The research team seized upon this suggestion, and they soon examined some of the white-eyed female's cells under the microscope.

In doing so, the scientists realized that Mrs. Morgan was right - the fly's cells did indeed appear to contain an extra chromosome. Specifically, these cells contained two X chromosomes as well as a single Y chromosome. The extra chromosome was determined to be the result of a defect during meiosis that caused a high frequency of nondisjunction.

Nondisjunction is the failure of two sister chromatids to separate during the second meiotic division. Thus, when an egg containing two nondisjoined X chromosomes, each of which carried the mutant white gene, was fertilized by a sperm cell containing the Y chromosome, the product was an XXY female with white eyes.

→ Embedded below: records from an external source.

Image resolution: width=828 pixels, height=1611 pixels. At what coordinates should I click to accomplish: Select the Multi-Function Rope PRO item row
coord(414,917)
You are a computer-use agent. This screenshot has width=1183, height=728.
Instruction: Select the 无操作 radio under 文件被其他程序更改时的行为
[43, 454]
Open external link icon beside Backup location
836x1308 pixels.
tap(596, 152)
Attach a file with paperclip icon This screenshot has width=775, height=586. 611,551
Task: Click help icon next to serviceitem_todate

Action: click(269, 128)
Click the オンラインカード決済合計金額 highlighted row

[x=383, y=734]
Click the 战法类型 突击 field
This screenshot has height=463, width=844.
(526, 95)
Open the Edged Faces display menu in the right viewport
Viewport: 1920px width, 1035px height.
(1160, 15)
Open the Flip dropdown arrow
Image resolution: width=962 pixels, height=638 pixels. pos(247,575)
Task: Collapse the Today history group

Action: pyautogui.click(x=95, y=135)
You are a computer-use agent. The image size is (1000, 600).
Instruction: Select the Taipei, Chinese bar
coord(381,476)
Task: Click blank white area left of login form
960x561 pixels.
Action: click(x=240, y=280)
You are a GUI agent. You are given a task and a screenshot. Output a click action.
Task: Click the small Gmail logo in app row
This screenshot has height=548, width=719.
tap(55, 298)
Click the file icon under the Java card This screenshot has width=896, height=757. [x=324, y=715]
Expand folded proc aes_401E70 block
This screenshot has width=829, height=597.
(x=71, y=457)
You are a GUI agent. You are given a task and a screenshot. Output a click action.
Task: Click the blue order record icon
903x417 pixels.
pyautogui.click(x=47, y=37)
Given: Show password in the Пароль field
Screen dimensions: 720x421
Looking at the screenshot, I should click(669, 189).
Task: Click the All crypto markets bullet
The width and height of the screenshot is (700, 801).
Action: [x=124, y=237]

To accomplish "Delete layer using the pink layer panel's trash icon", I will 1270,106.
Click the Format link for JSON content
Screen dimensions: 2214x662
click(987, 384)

Rather than disproving the chromosome theory, this "exceptional" female actually provided strong experimental support that genes were in fact located on chromosomes. Morgan's lab also found that the trait for white eyes could appear even if a fly's father didn't have white eyes. This showed that flies could carry the white-eye trait even if they didn't show it themselves. The trait could vanish and reappear only in certain exceptional moments.

This concept forms the basis of our modern understanding of the hereditary substance that exists on chromosomes but is not always apparent in the outward physical traits of an organism.